----- Available data -----

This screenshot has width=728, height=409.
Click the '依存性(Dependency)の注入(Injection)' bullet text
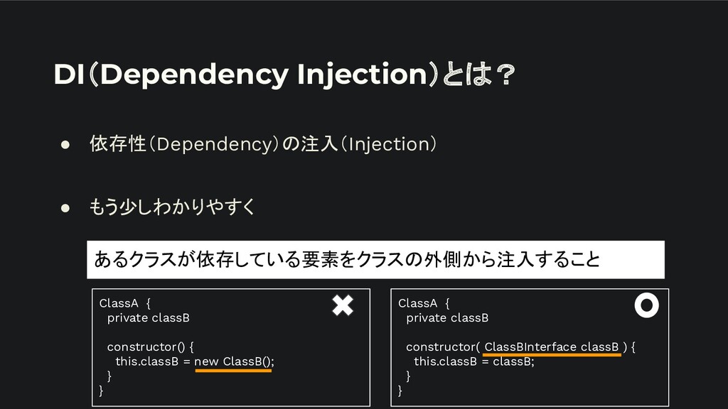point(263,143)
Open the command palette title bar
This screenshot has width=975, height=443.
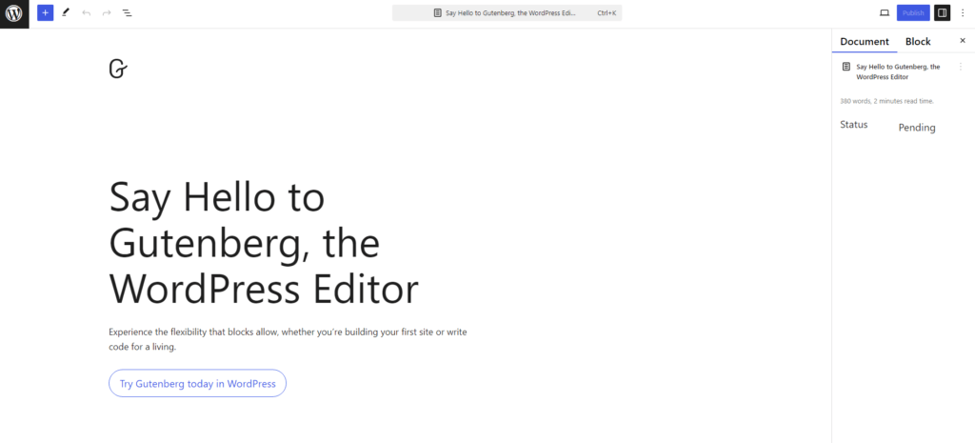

-----
----- Available data -----

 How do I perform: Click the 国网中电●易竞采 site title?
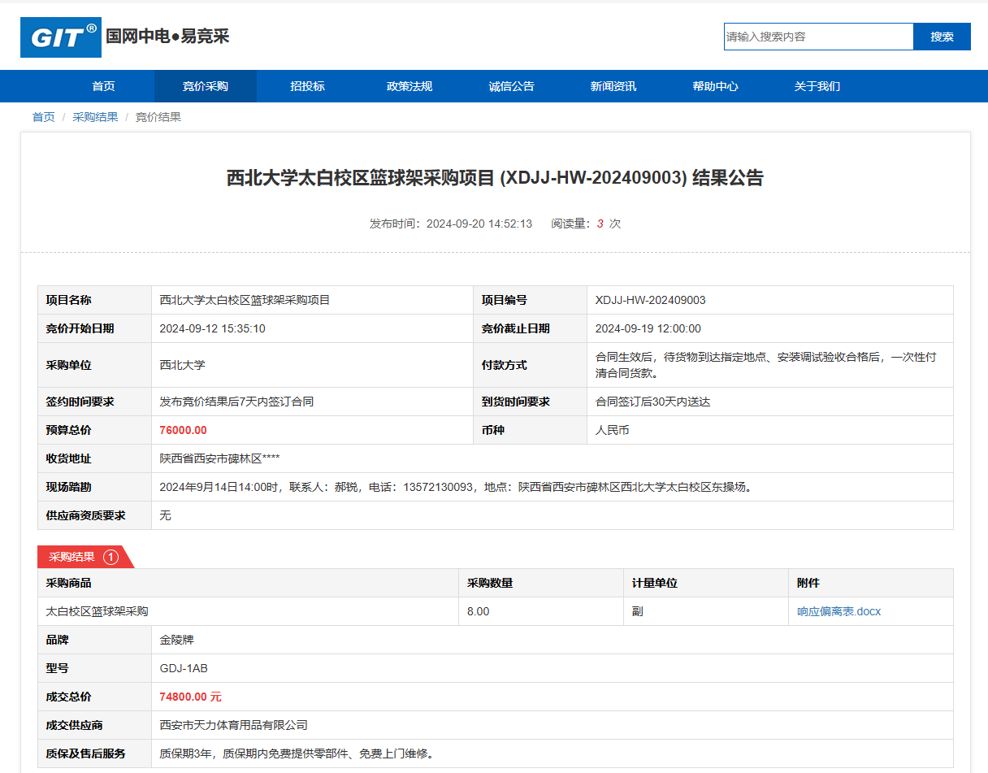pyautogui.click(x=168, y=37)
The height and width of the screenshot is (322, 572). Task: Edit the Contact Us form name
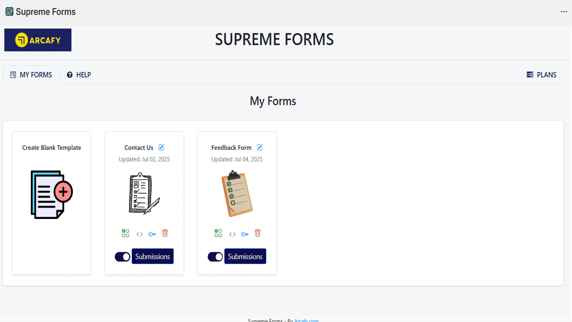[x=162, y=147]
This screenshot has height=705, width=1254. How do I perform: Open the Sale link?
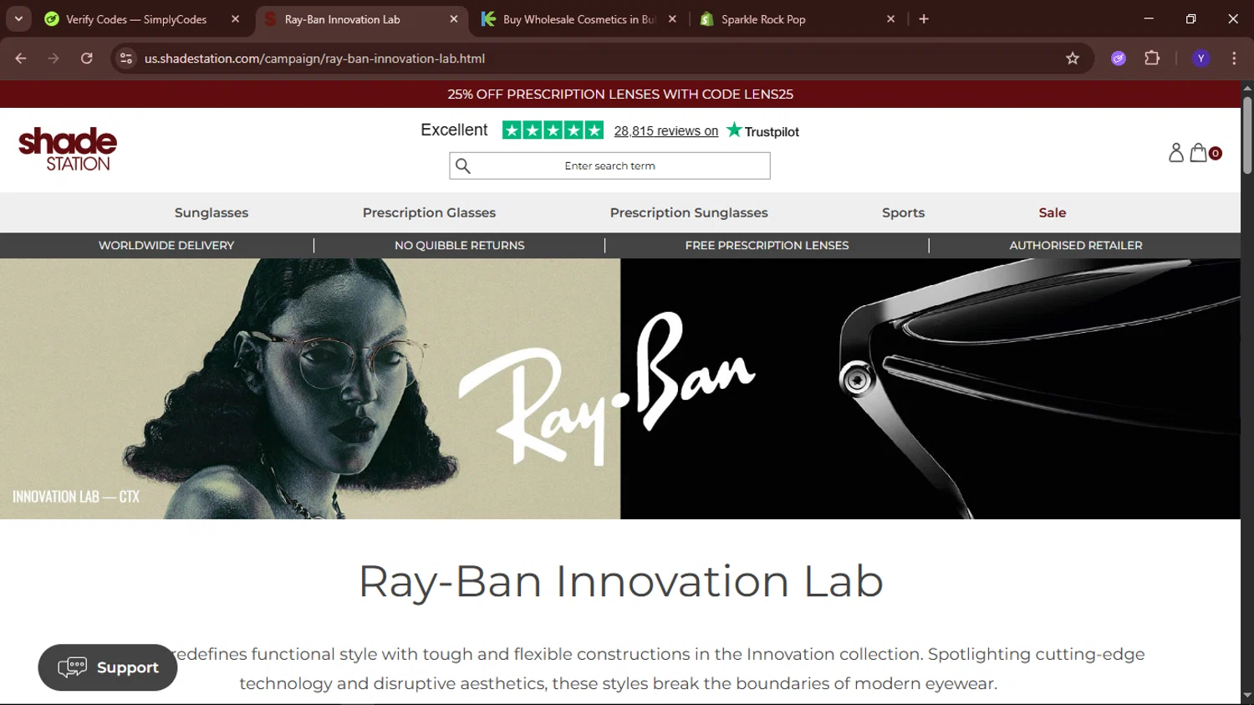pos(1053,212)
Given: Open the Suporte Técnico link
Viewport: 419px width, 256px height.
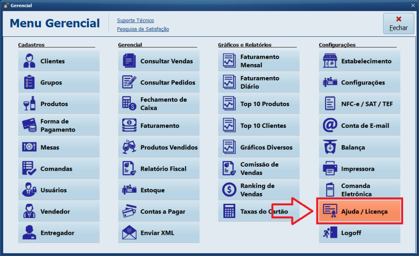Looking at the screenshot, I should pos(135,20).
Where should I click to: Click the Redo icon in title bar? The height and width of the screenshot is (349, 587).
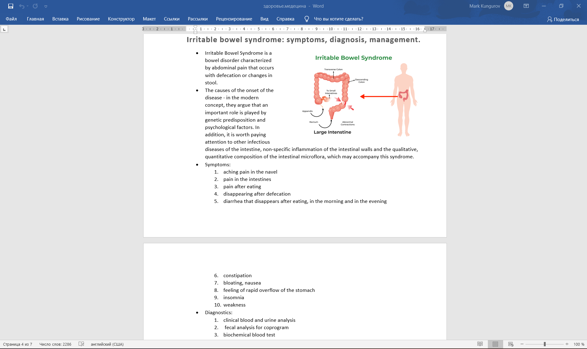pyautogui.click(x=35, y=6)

-----
----- Available data -----

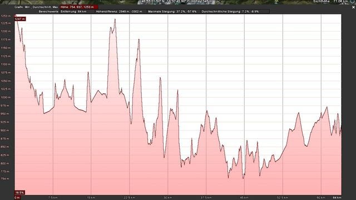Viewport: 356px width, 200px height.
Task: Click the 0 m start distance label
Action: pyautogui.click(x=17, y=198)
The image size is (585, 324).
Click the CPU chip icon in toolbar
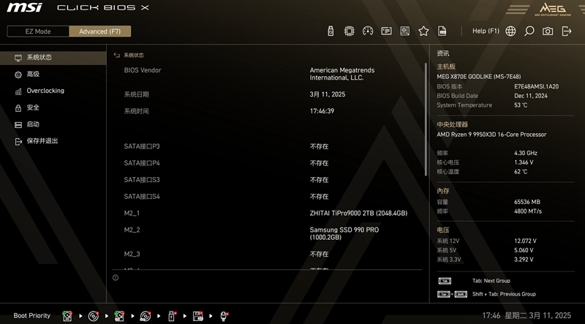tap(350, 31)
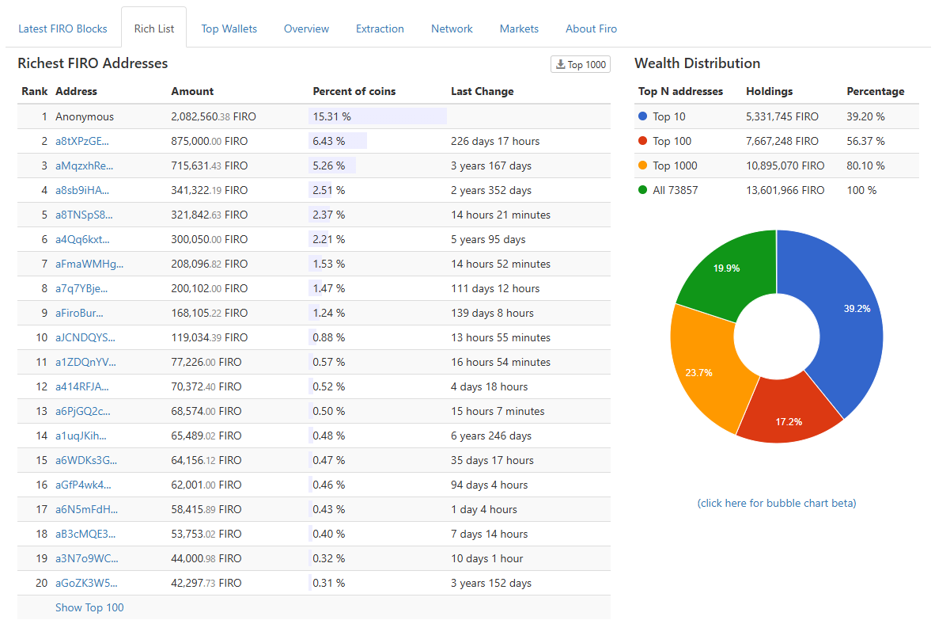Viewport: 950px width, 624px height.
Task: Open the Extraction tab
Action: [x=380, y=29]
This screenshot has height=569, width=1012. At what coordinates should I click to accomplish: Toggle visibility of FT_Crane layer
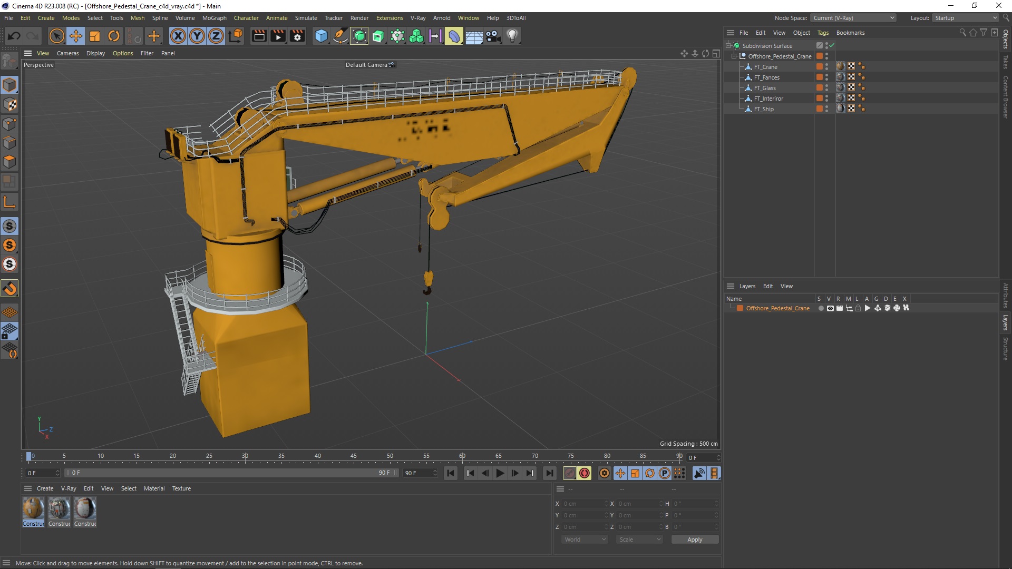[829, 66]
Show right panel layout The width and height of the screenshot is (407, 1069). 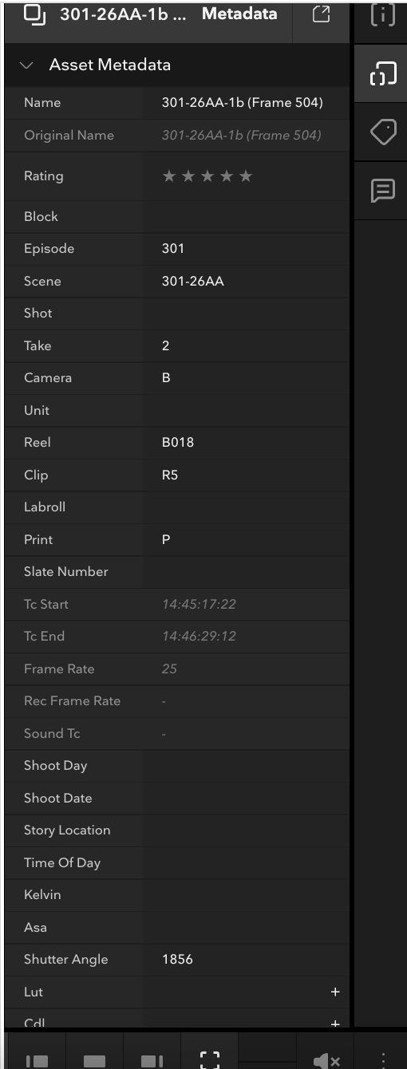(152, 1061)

-----

What is being asked -
Within the material above, output exactly the lines from the one with "Open the command palette title bar" through the one with "This screenshot has width=975, height=443.", end lines included, and nothing besides.

Response box -
Open the command palette title bar
This screenshot has width=975, height=443.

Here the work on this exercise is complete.